[Saved entries]
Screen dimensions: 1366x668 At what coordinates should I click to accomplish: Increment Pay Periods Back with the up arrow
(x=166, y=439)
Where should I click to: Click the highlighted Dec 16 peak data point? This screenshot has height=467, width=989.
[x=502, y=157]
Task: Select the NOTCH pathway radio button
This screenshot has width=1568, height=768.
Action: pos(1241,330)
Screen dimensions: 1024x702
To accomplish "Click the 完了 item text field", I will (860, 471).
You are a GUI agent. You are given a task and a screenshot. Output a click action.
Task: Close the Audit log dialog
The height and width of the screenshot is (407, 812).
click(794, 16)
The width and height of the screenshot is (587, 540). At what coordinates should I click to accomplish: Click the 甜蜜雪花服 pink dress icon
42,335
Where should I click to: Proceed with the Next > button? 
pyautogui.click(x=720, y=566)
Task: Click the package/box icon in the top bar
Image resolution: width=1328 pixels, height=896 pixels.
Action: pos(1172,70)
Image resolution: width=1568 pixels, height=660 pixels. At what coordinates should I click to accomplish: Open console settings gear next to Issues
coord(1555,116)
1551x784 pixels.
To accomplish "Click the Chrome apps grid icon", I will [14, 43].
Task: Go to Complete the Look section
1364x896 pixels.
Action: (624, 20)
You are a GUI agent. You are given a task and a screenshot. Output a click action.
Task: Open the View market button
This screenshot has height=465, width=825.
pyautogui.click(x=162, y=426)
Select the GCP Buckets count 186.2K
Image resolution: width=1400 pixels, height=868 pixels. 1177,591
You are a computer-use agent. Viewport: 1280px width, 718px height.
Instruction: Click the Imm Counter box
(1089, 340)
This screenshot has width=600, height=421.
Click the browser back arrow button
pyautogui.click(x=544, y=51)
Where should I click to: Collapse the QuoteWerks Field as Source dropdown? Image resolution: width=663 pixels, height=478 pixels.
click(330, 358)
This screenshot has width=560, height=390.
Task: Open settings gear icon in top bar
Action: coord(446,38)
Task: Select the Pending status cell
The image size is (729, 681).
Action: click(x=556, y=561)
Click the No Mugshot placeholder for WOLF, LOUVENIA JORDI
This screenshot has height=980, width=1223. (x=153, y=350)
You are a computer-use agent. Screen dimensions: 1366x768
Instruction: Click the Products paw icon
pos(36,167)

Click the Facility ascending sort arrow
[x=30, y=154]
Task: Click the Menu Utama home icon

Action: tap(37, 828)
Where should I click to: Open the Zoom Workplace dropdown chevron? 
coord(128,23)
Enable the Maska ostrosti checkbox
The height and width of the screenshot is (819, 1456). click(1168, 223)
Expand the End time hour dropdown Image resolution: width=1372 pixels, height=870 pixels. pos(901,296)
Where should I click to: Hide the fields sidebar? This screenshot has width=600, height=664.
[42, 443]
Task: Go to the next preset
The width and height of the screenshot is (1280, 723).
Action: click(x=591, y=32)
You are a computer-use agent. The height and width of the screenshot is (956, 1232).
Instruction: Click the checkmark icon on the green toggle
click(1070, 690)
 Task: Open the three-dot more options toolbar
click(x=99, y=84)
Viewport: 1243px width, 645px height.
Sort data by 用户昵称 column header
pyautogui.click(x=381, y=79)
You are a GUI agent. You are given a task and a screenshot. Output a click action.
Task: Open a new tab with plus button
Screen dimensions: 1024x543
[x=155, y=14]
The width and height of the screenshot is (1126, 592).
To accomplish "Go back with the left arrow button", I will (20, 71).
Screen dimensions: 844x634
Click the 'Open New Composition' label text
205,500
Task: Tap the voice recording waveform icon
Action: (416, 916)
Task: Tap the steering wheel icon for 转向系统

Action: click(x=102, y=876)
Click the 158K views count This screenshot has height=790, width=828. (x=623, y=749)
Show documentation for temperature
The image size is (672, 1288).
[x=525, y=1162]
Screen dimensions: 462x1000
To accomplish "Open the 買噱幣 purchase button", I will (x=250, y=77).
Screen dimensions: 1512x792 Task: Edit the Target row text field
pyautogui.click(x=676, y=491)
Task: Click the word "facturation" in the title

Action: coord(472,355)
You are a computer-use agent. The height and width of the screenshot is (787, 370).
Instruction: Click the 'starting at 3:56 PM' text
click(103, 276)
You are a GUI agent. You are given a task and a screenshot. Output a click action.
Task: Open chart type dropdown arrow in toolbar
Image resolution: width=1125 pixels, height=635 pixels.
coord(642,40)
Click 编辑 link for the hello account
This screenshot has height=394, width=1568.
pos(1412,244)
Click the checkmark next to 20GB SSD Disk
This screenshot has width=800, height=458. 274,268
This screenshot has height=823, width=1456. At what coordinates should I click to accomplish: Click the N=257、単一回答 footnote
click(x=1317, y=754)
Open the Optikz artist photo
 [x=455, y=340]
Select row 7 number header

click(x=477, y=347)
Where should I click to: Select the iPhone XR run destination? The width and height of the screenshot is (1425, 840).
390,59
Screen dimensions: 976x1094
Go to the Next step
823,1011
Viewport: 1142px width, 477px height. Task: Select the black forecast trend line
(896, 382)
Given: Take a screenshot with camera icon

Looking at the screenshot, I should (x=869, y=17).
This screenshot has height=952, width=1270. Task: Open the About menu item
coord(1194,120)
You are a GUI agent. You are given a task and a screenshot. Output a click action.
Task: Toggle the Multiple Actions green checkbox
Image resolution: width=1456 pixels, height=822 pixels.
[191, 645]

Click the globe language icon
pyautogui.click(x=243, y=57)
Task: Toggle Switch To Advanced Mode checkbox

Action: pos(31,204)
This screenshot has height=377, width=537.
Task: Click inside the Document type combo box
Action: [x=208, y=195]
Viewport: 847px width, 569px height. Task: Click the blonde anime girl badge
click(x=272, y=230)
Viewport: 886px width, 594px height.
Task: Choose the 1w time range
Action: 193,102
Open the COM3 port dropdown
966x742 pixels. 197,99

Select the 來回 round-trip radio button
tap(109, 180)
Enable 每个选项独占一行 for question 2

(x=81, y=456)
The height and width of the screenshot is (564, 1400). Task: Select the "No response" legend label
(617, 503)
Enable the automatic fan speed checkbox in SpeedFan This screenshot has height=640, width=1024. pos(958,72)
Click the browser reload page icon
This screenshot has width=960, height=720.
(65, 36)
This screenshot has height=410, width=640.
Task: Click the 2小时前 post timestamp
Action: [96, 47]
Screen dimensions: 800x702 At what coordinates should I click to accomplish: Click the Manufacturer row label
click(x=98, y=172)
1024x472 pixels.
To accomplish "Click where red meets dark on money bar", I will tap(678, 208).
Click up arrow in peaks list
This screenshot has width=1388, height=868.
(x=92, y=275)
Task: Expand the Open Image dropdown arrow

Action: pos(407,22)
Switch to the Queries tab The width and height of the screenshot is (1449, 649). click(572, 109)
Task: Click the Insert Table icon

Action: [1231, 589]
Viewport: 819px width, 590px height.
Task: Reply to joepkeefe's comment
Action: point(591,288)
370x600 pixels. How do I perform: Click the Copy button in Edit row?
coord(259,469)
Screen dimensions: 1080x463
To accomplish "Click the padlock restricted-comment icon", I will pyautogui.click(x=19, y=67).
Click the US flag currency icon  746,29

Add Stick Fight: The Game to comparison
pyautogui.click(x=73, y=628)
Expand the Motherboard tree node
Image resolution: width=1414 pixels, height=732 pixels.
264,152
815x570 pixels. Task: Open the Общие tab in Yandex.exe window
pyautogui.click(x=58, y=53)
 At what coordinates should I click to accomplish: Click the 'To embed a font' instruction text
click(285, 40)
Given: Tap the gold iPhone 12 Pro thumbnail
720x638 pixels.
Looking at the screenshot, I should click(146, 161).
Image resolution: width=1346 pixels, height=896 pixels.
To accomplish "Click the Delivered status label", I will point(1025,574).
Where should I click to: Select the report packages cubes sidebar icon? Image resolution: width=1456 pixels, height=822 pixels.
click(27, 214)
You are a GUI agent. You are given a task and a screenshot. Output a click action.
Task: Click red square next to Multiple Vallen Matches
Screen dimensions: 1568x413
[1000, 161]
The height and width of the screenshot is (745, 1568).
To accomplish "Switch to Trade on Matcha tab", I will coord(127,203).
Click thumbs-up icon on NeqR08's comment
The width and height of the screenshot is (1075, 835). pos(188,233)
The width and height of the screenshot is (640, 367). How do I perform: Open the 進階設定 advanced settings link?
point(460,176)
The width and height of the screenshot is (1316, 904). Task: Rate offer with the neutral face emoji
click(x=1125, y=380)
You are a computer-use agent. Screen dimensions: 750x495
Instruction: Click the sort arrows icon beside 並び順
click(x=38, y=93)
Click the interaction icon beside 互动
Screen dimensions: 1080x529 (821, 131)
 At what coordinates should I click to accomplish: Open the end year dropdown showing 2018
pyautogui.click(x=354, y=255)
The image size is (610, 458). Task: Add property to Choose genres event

§ What the task asks
Would you please copy the lines above, from the one holding "Click the interaction icon beside 互动" through the last, and nothing else?

§ Solution below
Click the interaction icon beside 互动
Screen dimensions: 1080x529 (821, 131)
 At what coordinates should I click to accomplish: Open the end year dropdown showing 2018
pyautogui.click(x=354, y=255)
The image size is (610, 458). Task: Add property to Choose genres event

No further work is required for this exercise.